As Rihanna spits bars on her new N.E.R.D. collaboration “Lemon,” Taylor Swift attempts to rap on “… Ready For It?” and Beyoncé is heralded for her rhymes on “Formation” and her recent “Mi Gente” remix, the slew of pop stars rapping on their own records has officially cemented itself as a trend.
So who has the edge? Pitchfork noted that Beyoncé has always been able to rap, and she’s rapped quite well, giving her a slight learner’s curve on her contemporaries. Ever since her 1992 appearance with “the hip-hop rappin’ Girls Tyme” on Star Search, her flow in the MTV produced hip-hop version of the opera Carmen, and the development of her lyrical bravado on tracks such as “Kitty Kat,” “Diva”, and “***Flawless,” we’ve been given a long time to become acquainted with Beyoncé’s rhyming skills. The article describeds her style as consisting of “big gestures, freewheeling rhyme schemes, all swagger, slow-flowing her way through line readings of her impressive resumé.” Beyoncé’s extensively curated and heavily guarded public image is tweaked when she raps; as Pitchfork puts it she becomes a pop singer with “a much needed edge.”
Meanwhile, Rihanna is the resident pop star with an edge. As we learned from ANTI, Rihanna is cool, confident, and she most certainly does not care what you think, which is why hearing her rap so brazenly on a N.E.R.D. track is such a delight. Additionally, N.E.R.D. released a version of “Lemon” where Pharrell takes the reigns on Rihanna’s verse (as if anyone would ever elect to listen to the track without the Rihanna feature), and it is nowhere near as fun of a song. In the video released on November 1, Rihanna sits on a bed and shaves dancer Mette Towley’s head before we hear her spit bars off screen.

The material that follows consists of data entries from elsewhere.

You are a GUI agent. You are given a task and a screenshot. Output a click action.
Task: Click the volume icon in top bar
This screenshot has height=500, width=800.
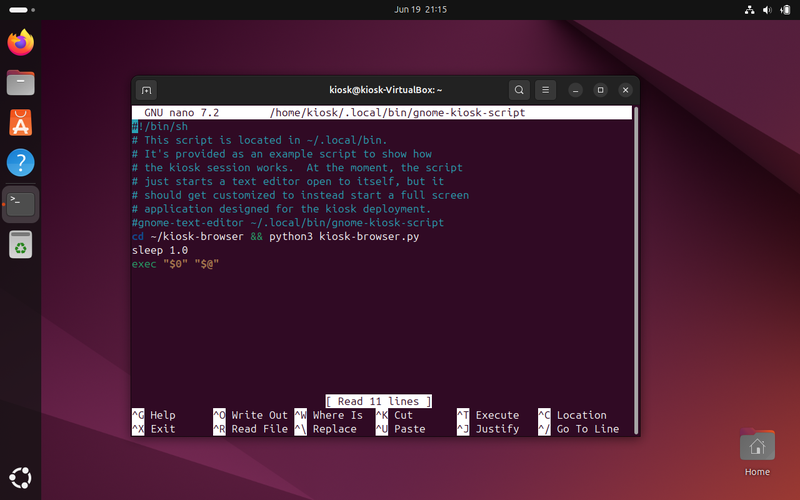(x=766, y=9)
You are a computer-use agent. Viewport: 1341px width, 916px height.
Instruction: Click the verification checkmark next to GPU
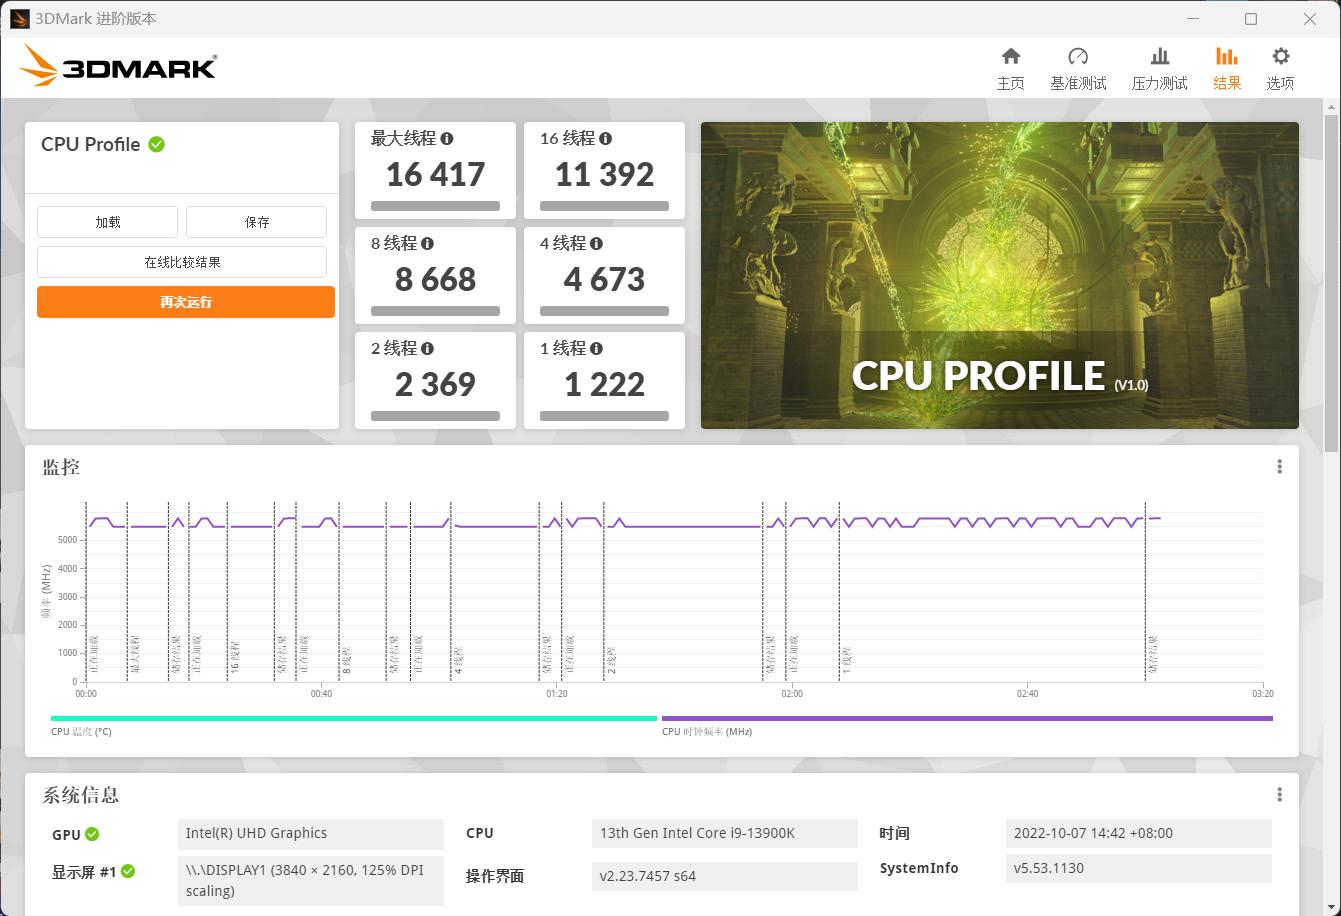tap(93, 834)
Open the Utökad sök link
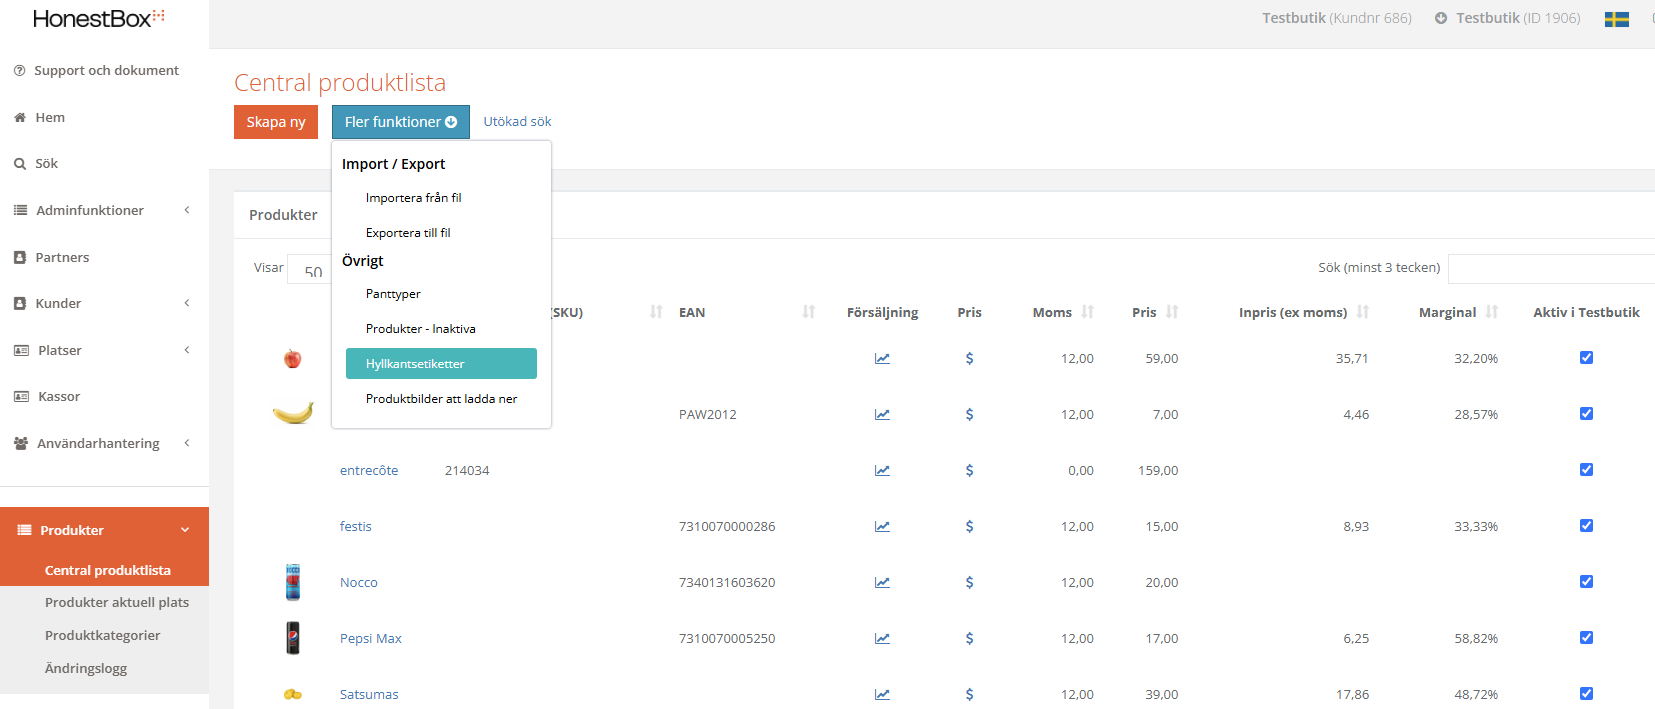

Turn on the radio and you’re more likely to hear a pop star like Rihanna rhyming than shouting on an alt rock jam, but she’s still proven she’s more than capable of producing both. According to a report from Nielsen Music, 2017 marks the first time the combined genre of R&B and hip hop top the charts as the most consumed genre of music in the United States. Even when a bandwagonner like Taylor Swift is attempting—much to critics’ chagrin—to get in on the action, there is no turning back on recognizing this trend. This collapse of any sort of division between the genres of contemporary pop and rap is inevitable; hip-hop is pop music at this point, and the only thing listeners have left to do is to stay on the lookout for which pop star hops on the trend next.